During the furlough year, Frank earned an M.A. from Teachers College, Columbia University, where he took courses on schools and religious education. Bucknell awarded him an honorary D.D. Upon his return to China in 1918, he resumed a busy schedule. He lectured at the Nanking University School for Missionaries, and after 1921 was a lecturer at the North China Union Language School in Beijing. Lecturing to new missionaries on how to adapt to Chinese culture led Rawlinson to read the Chinese classics. In addition to Confucius and Mozi he read modern Chinese scholars such as Liang Qichao and Hu Shih. Physically and spiritually happy in his new marriage, he began to develop a more favorable understanding of Chinese religions, especially Buddhism. Although he was often away from home, Frank and Florence conducted extensive discussions on family, their relationship, and theology by letters. In one letter he compared her to "the smile of God," but explained that he found his faith moving away from its evangelical foundations. He described his Call as "a vision of human need that has never left me..., (but) it is true that I have changed my ideas on how to meet it."

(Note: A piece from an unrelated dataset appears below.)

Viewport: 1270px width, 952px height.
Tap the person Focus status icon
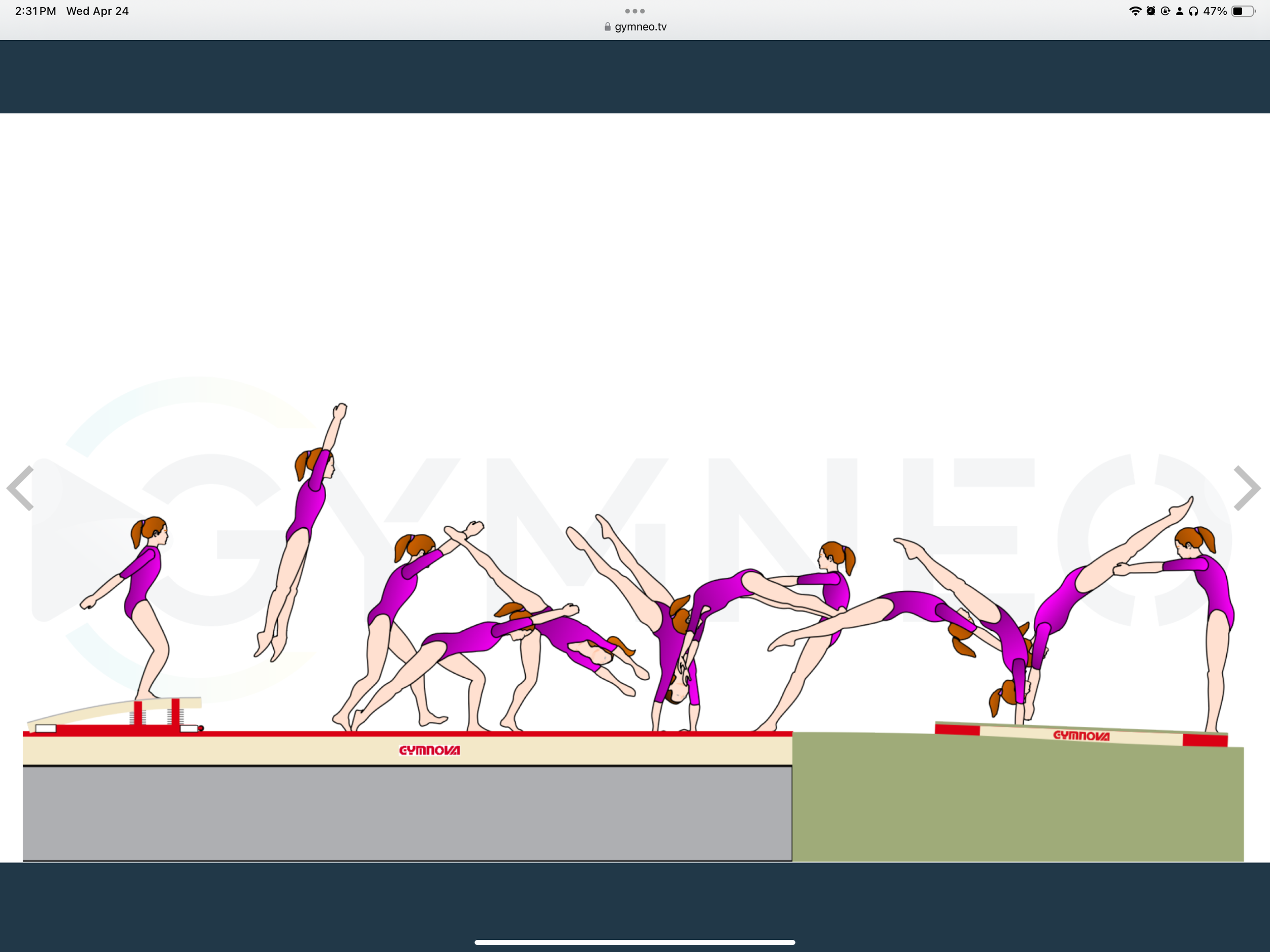[x=1179, y=11]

==Social Gospel, nationalism, and revolution==
After World War I, the New Culture Movement advocated a scientific approach to politics and religion, and began to oppose foreign influence in China. At the same time, an influential group of Protestant missionaries in China worked to build what the historian Daniel Bays calls a "Sino-foreign Protestant Establishment" which saw Chinese nationalism and Chinese Christianity as working together to build a modern and independent nation. Rawlinson was a leader in this group.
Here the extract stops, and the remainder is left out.